──────── Document segment

In [1]:
import urllib

book_urls = {"Jane Austin":"http://www.gutenberg.org/cache/epub/1342/pg1342.txt",
             "Alice in Wonderland":"http://www.gutenberg.org/cache/epub/11/pg11.txt",
             "The Yellow Wallpaper":"http://www.gutenberg.org/cache/epub/1952/pg1952.txt",
             "Huckleberry Finn":"http://www.gutenberg.org/cache/epub/76/pg76.txt",
             "The Importance of Being Earnest":"http://www.gutenberg.org/cache/epub/844/pg844.txt"
             }

def load_gutenberg_book(url, char_limit=10000, min_len_of_sections=40):
    """
    Returns a list of paragraphs in the book.
    
    url: A url from Project Gutenberg.
    char_limit: Amount of characters of the book to read.
    min_len_of_sections: Each paragraph must be at least this many characters long.
    """
    book = urllib.urlopen(url)
    book_text = book.read(char_limit if char_limit else -1)
    
    result = []
    for text in book_text[:char_limit].split("\r\n\r\n"):
        if len(text) >= min_len_of_sections:
            clean_text = text.replace("\r\n", " ").strip()
            result.append(clean_text)
    
    start_position = len(result) if len(result) < 6 else 6
    return result[start_position:]

In [29]:
ja = load_gutenberg_book(book_urls["Jane Austin"])
aw = load_gutenberg_book(book_urls["Alice in Wonderland"], char_limit=None)

In [30]:
from sklearn.feature_extraction.text import TfidfVectorizer

In [31]:
vect = TfidfVectorizer()
awt = vect.fit_transform(aw)

In [32]:
import numpy as np

In [33]:
def cosine_similarity(new_docs, old_docs):
    """
    Returns a similarity matrix where the first row is an array of
    similarities of the first new_doc compared with each of the old
    docs.
    """
    return new_docs*old_docs.T

def find_closest_matches(similarity_matrix, n_matches_to_return=1):
    """
    Expects a dense array of the form [[1., .5, .2],
                                       [.3, 1., .1],
                                       [.2, .4, 1.]]
    where rows correspond to similarities.
    """
    top_indices = np.apply_along_axis(func1d=lambda x: x.argsort()[-n_matches_to_return:][::-1], 
                                      axis=1, 
                                      arr=similarity_matrix)
    return top_indices
    
similarities = cosine_similarity(awt, awt).todense()
matches = find_closest_matches(similarities, 2)

In [35]:
top_score = 0

for new_text, old_texts in enumerate(matches[:]):
    max_score = max([float(similarities[[new_text],[ind]]) for ind in old_texts[1:]])
    if top_score < max_score:
        top_score = max_score
        print max_score
        similar_texts = [(float(similarities[[new_text],[ind]]), aw[ind]) for ind in old_texts[1:]]
        print aw[new_text]
        print similar_texts
        print new_text, old_texts
        print


0.242165356148
So she was considering in her own mind (as well as she could, for the hot day made her feel very sleepy and stupid), whether the pleasure of making a daisy-chain would be worth the trouble of getting up and picking the daisies, when suddenly a White Rabbit with pink eyes ran close by her.

────────────────
──────── Stored data

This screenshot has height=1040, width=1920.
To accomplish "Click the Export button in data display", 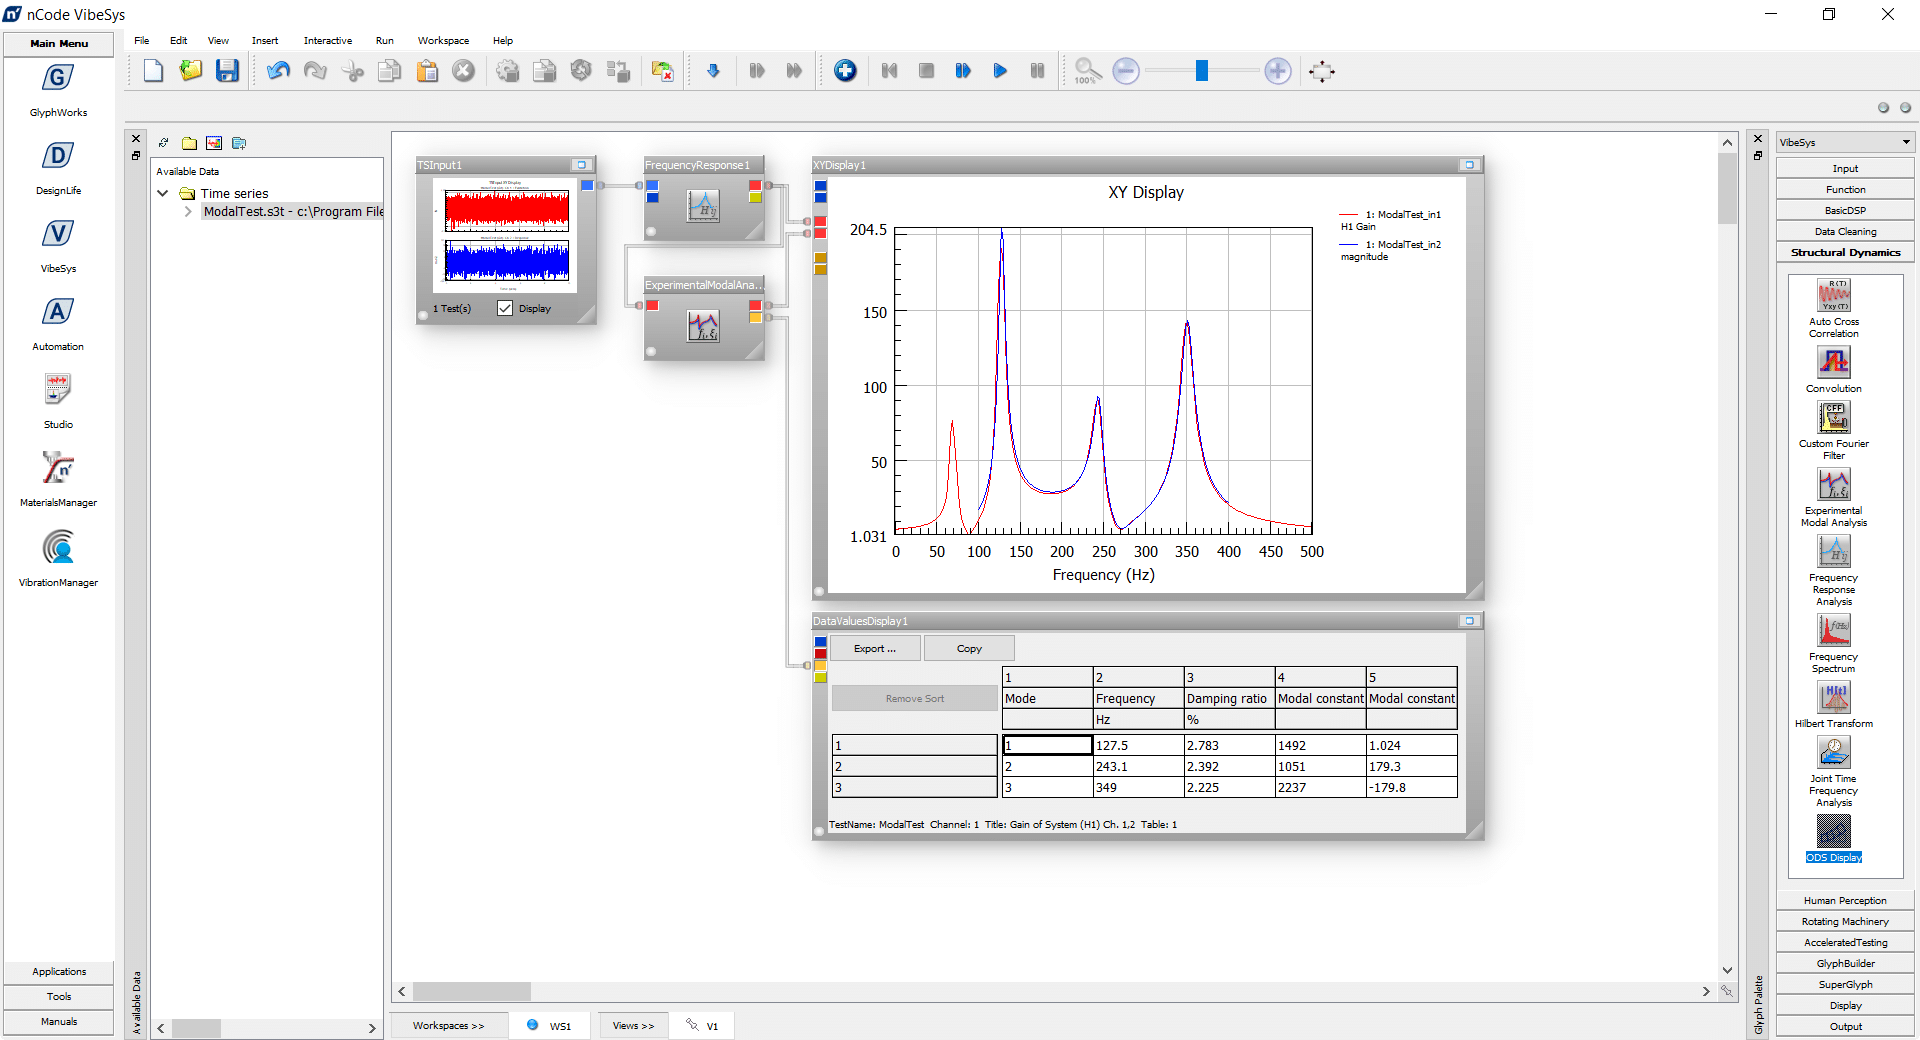I will (x=875, y=649).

────────────────

• _Aim_
In the notebook code, what default value is given for the number of characters of a book that `load_gutenberg_book` reads?

• _Result below_
10000 characters.